What you have to do:
Quote the items verbatim, from the line containing "С напором 200-300 м (32, 763)" through the final line of the items, both included.

** start Working data **

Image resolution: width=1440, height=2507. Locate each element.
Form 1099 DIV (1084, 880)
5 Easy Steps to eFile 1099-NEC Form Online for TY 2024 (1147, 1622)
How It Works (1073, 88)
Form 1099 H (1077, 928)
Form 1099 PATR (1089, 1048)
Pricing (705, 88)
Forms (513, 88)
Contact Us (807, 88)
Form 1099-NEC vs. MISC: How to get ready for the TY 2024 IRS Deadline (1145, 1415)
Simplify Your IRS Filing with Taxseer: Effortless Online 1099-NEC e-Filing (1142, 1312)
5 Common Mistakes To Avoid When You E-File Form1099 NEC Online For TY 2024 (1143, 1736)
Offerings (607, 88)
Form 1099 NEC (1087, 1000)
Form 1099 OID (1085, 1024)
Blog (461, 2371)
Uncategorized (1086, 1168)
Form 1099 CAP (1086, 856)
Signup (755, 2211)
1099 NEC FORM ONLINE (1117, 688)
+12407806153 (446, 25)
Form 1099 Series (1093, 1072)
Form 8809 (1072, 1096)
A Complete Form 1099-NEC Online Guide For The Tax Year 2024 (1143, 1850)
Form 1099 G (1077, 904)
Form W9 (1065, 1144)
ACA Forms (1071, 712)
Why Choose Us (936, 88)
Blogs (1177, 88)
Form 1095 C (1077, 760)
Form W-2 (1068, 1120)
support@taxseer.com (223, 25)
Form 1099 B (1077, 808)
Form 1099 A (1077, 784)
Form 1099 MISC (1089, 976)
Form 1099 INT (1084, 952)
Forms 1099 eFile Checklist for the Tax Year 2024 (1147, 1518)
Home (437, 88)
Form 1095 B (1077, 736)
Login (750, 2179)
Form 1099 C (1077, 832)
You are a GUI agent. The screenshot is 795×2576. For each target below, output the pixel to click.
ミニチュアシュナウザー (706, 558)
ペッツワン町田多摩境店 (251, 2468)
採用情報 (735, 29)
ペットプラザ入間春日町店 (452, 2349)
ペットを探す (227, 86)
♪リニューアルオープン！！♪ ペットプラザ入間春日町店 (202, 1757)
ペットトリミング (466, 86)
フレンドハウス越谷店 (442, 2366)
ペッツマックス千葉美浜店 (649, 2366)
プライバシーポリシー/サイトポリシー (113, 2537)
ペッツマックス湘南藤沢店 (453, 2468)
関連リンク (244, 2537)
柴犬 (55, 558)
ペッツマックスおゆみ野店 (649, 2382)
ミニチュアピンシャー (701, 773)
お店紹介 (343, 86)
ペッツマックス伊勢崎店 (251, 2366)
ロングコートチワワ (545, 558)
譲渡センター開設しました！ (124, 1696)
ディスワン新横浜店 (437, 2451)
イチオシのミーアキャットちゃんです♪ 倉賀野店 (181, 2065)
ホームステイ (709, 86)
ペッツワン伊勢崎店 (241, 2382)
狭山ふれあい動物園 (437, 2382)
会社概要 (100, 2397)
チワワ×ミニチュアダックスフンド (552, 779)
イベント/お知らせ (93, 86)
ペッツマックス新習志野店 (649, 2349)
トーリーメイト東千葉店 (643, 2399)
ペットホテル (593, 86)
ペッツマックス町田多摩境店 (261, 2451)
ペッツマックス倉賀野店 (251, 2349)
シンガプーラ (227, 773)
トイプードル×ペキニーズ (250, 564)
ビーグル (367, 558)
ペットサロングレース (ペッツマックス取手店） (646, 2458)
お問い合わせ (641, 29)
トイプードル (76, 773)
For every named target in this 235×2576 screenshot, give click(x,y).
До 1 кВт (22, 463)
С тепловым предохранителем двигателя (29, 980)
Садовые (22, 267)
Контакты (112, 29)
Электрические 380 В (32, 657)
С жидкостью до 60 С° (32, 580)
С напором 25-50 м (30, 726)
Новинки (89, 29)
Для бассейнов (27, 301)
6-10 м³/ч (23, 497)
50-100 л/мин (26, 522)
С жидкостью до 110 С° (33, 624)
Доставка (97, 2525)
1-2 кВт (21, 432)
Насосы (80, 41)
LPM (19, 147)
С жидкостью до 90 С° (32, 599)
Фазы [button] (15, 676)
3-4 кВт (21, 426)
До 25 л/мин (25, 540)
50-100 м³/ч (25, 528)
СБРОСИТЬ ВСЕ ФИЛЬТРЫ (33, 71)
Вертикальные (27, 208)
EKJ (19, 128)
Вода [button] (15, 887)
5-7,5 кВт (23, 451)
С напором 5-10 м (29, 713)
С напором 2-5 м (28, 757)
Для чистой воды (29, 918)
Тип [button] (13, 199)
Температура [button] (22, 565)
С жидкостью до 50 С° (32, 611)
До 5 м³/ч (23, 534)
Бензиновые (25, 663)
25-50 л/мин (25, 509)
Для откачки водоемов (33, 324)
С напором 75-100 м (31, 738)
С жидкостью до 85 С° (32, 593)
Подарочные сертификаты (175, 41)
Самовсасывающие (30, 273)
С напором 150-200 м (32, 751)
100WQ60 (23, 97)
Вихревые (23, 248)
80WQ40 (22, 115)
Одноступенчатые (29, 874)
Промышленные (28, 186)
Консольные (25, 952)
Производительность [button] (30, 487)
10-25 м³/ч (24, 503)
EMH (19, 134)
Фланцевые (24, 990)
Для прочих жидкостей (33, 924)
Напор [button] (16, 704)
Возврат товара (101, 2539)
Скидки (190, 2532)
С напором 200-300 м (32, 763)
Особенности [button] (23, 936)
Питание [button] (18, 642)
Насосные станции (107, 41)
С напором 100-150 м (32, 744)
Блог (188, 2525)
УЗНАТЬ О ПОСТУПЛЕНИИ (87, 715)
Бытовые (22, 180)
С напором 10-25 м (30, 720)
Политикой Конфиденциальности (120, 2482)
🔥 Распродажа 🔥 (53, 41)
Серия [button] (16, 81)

** end Working data **

Answer to the exercise:
С напором 200-300 м (32, 763)
Особенности [button] (23, 936)
Питание [button] (18, 642)
Насосные станции (107, 41)
С напором 100-150 м (32, 744)
Блог (188, 2525)
УЗНАТЬ О ПОСТУПЛЕНИИ (87, 715)
Бытовые (22, 180)
С напором 10-25 м (30, 720)
Политикой Конфиденциальности (120, 2482)
🔥 Распродажа 🔥 (53, 41)
Серия [button] (16, 81)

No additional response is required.